WELCOME TO MUHAMMAD TAUFIQ'S BLOG, THANKS FOR YOUR VISIT

Rabu, 22 Juni 2011

Ruyati dan Hukum Progresif

Dimuat di Harian Jawa Pos pada hari Kamis, 23 Juni 2011


Oleh : Muhammad Taufiq*


Pemerintah RI kembali kecolongan. Sabtu(18/6) lalu Arab Saudi telah memenggal leher Ruyati binti Satubi Saruna. TKI asal Kampung Serengseng Jaya, Sukadarma,Sukatani, Bekasi. Yang meninggal di tangan algojo negeri petro dollar yang memang tidak pernah adil pada orang asing,terutama Indonesia. Dan celakanya kabar itu pun kita peroleh bukan lewat perwakilan diplomatik kita,Dubes atau Konjen RI di sana, melainkan lewat situs berita di internet. Kita pun Cuma teriak histeris dan berencana menggelar demo. Sebegitukah kita bersikap terhadap ketidakadilan hukum di negara lain?

Dalam paradigma lama ditekankan bahwa hukum adalah apa yang diatur dalam undang-undang dan peran hakim sebagai corong perkataan undang-undang semata (letterkenechten der wet ) demi terciptanya kepastian hukum. Sedangkan dalam paradigma baru yang digunakan oleh aliran sociological jurisprudence dan legal realism ditekankan bahwa undang-undang harus disesuaikan dengan kenyataan-kenyataan dalam masyarakat dan peran hakim tidak boleh menjadi terompet undang-undang saja, tetapi harus mampu merespon perkembangan dalam masyarakat.

Sebagai bangsa yang besar dan memiliki problem yang begitu banyak kita telah terlena untuk melakukan pembaharuan hukum, dimulai dari hal paling kecil yakni memperbaiki prasyarat kerja agar WNI yang menjadi TKI atau TKW dibekali pengetahuan cukup tentang budaya dan perilaku negara yang dituju termasuk hukum yang berlaku di sana. Dalam banyak kasus hukum di Negara Saudi Arabia seperti hukum pancung sesungguhnya bisa dikategorikan hukum modern atau progresif karena melibatkan pihak ketiga yakni,keluarga korban dan pelaku bisa melakukan upaya perdamaian. Artinya dalam kondisi tertentu tekanan pada perasaan/ kesadaran hukum rakyat yang berlawanan dengan aksara mati dari pada Undang Undang dan preseden yang tampak sesunguhnya bisa “dimainkan” ,termasuk pada hukuman mati baik di Saudi maupun di Malaysia.

Pada saat itu masalah praktis menurut Savigny tentang kodifikasi yang merupakan rasio melawan tradisi, sejarah melawan pembaruan, tindakan-tindakan manusia yang kreatif dan disengaja melawan pertumbuhan lembaga-lembaga ( institution ) secara organisatoris memiliki kaitan yang begitu erat.

Ini tesis Savigny sebagai berikut “ bahwa semua hukum asal mulanya terbentuk dengan cara “, walau tidak seluruhnya tepat, seperti kaidah kebiasaan, bahasa dibentuk, yaitu mula-mula ia berkembang melalui kebiasaan dan keyakinan rakyat, kemudian ilmu hukum. Jadi di mana-mana oleh kekuatan-kekuatan intern yang bekerja diam-diam, bukanlah melalui kesewenang-wenangan dari pembuat undang undang.

▶ Ketentuan Latihan:
A: Tentukan apakah setiap pernyataan berikut sesuai dengan artikel tentang Ruyati dan hukum progresif. Jawab ya atau tidak, lalu kutip kata-kata dari artikel yang menjadi dasarnya. (i) Kabar pemenggalan Ruyati diterima lewat perwakilan diplomatik RI. (ii) Ruyati adalah TKI yang berasal dari Bekasi. (iii) Menurut paradigma baru, hakim cukup berperan sebagai terompet undang-undang.
B: Tuliskan lanjutan artikel tentang Ruyati dan hukum progresif, dimulai setelah kalimat terakhirnya.
Baris-baris yang ada di bawah ini diambil dari sumber yang berbeda.

▶ Data:
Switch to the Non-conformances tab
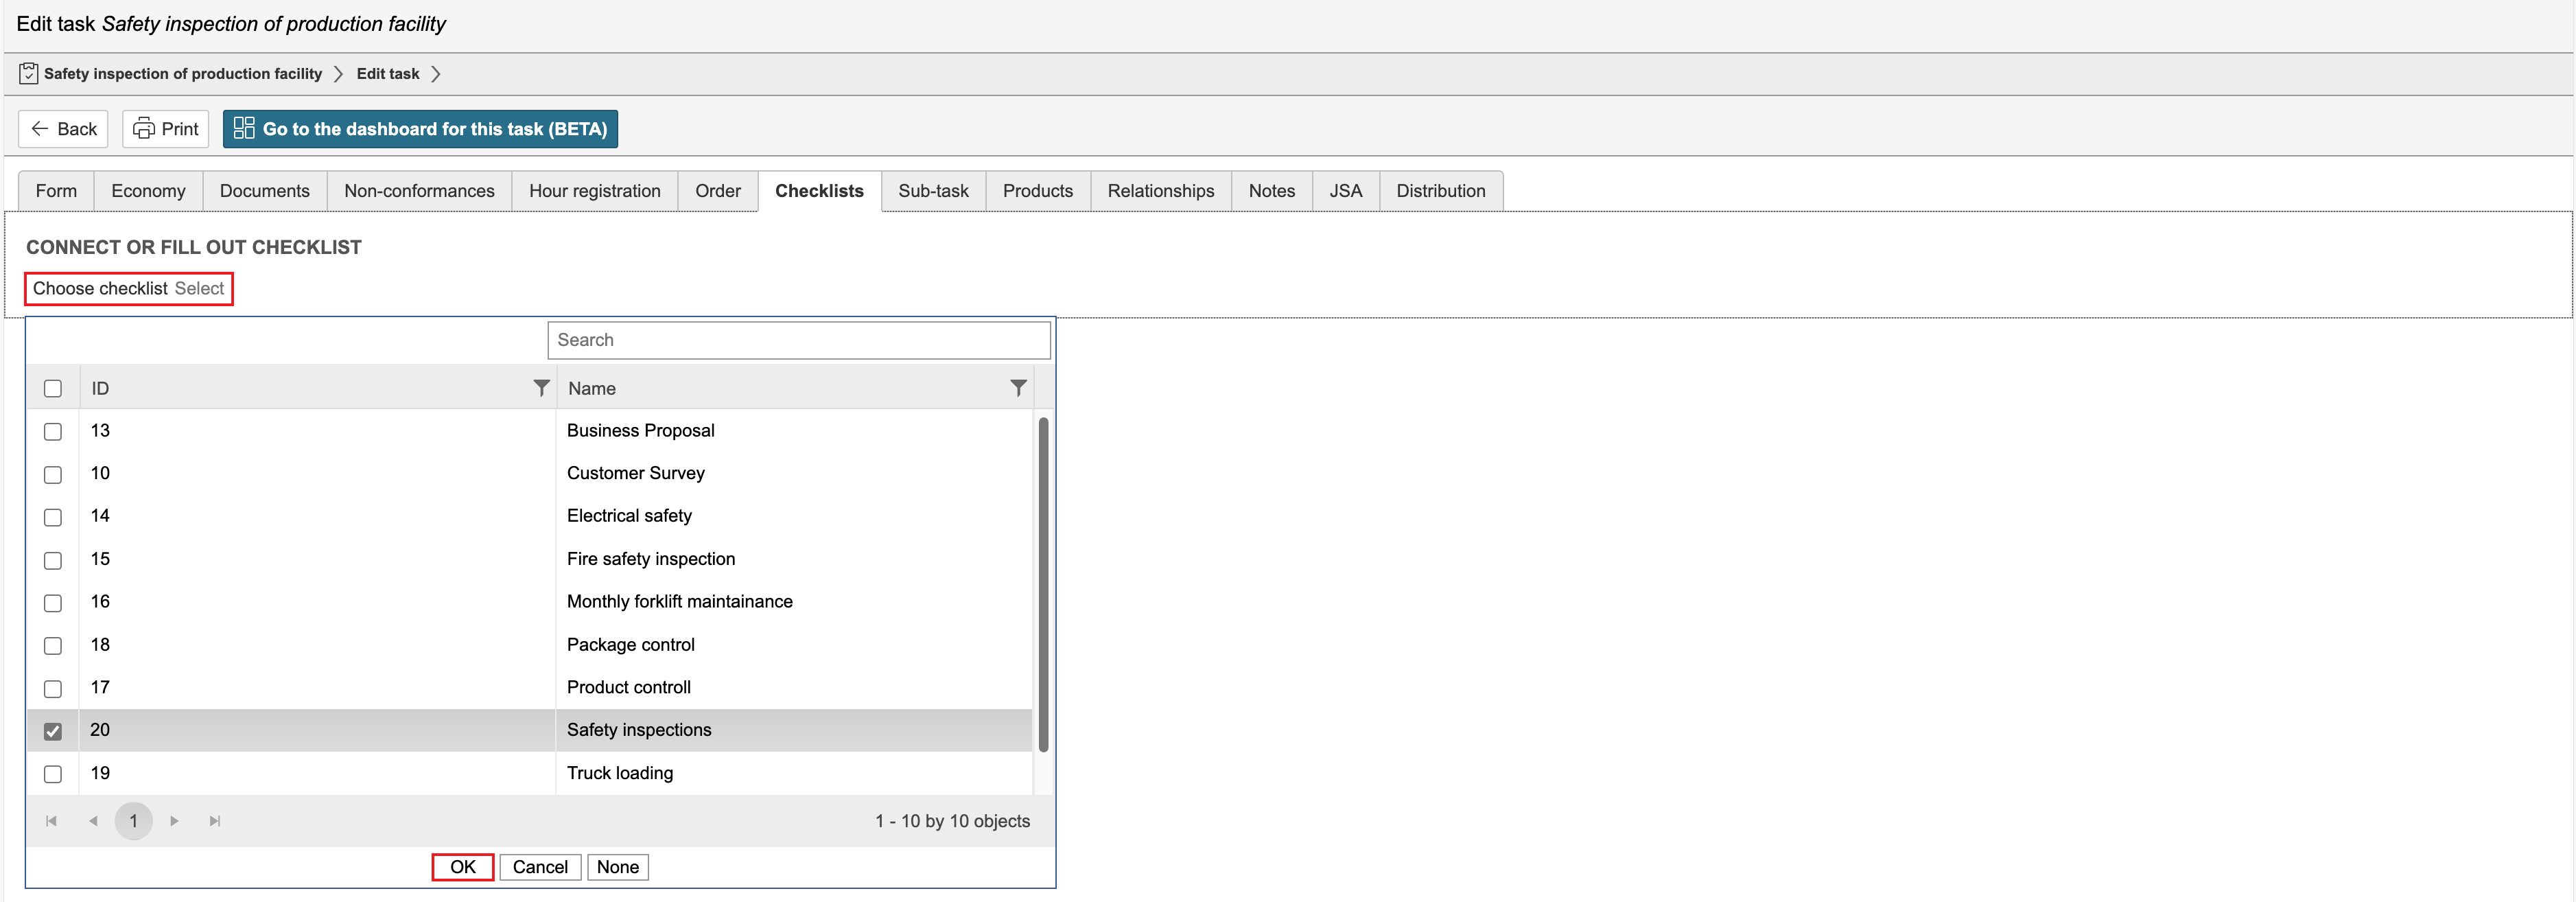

▶ Hasil Tiap Tugas:
A:
(i) Tidak: "kabar itu pun kita peroleh bukan lewat perwakilan diplomatik kita,Dubes atau Konjen RI di sana, melainkan lewat situs berita di internet"
(ii) Ya: "TKI asal Kampung Serengseng Jaya, Sukadarma,Sukatani, Bekasi"
(iii) Tidak: "peran hakim tidak boleh menjadi terompet undang-undang saja"

B:
Hukum tidaklah mempunyai daya laku atau penerapan yang universal. Tiap bangsa mengembangkan kebiasaan hukumnya sendiri sebagaimana yang mereka lakukan dalam bidang bahasa, tingkah laku dan konstitusi. Savigny menekankan kesejajaran antara bahasa dan hukum. Namun kedua-duanya tidak bisa diterapkan kepada bangsa-bangsa dan negeri lain .“ Volgeist” ( Jiwa bangsa), menjelmakan dirinya pada hukum rakyat ; karena itu perlu kita mengikuti perkembangan Volkgeist melalui penelitian sejarah hukum.

Doktrin-doktrin pokok dari mahzab sejarah sebagaimana diutarakan Savigny dan para pengikutnya , dapat disimpulkan sebagai berikut : Hukum yang mulai tumbuh sebagai hubungan hukum yang sudah dipahami dalam masyarakat primitif ke arah hukum yang lebih kompleks dalam peradaban modern, menyebabkan kesadaran hukum rakyat tak dapat lagi menjelma secara langsung, tetapi diwakili oleh sarjana hukum, yang merumuskan prinsip-prinsip hukum secara teknis.

Dengan begitu sarjana hukum tetap merupakan alat kesadaran rakyat yang bertugas untuk memberikan bentuk dari bahan-bahan mentah yang didapatnya. Pembentukan undang-undang adalah hal yang terakhir; oleh karena itu para sarjana hukum secara relatif merupakan sarana pembentuk hukum yang lebih penting/ berperan daripada pembuat undang-undang /DPR.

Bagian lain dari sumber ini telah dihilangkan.